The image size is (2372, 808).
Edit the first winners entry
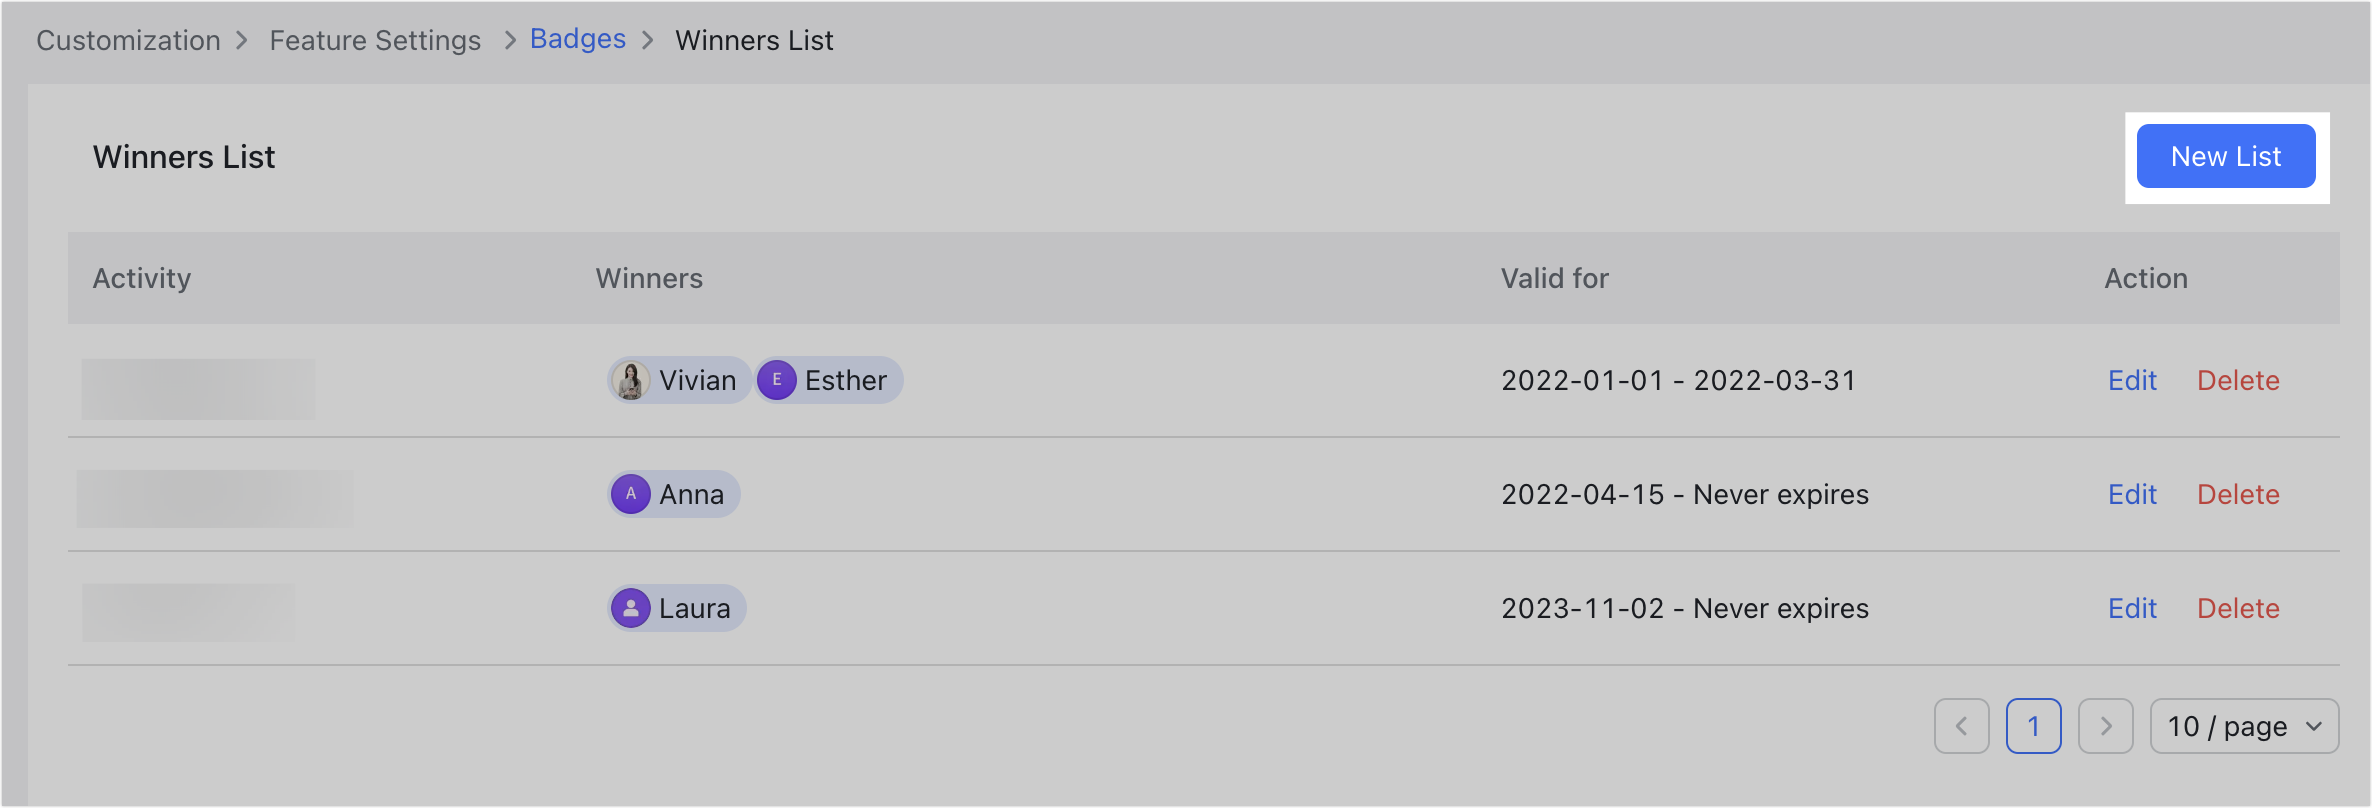coord(2132,380)
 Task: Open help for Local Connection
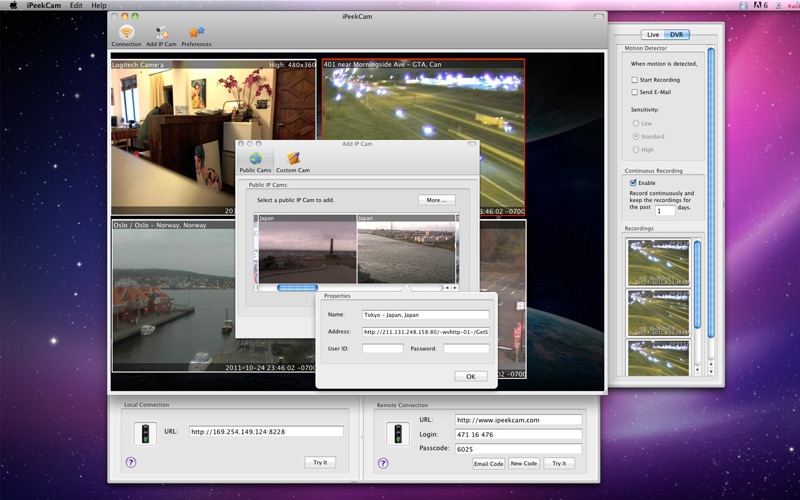point(131,463)
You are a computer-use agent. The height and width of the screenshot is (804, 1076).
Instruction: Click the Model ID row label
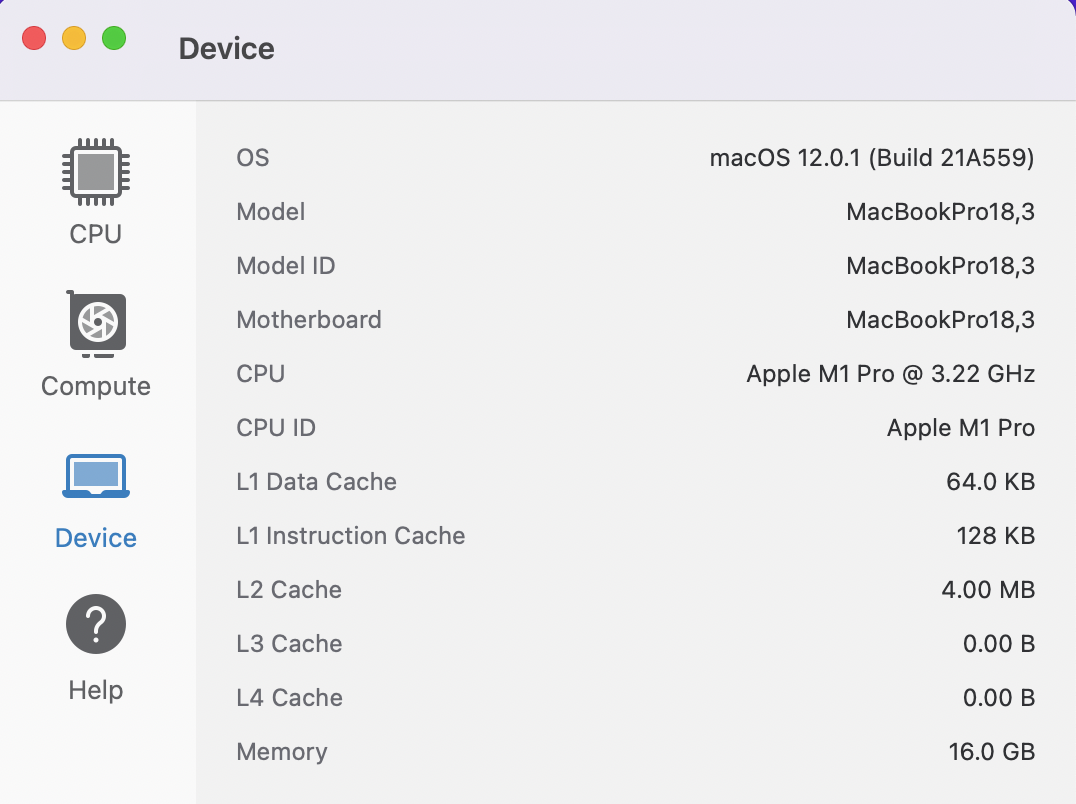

= = = =

Copy exactly the lines from the line that has "Task: Open help for Local Connection" through the last line of the entries above, inclusive, and no others. Pictures do not go in the copy.

 Task: Open help for Local Connection
point(131,463)
You are a computer-use agent. The height and width of the screenshot is (804, 1076).
Instruction: Click the Model ID row label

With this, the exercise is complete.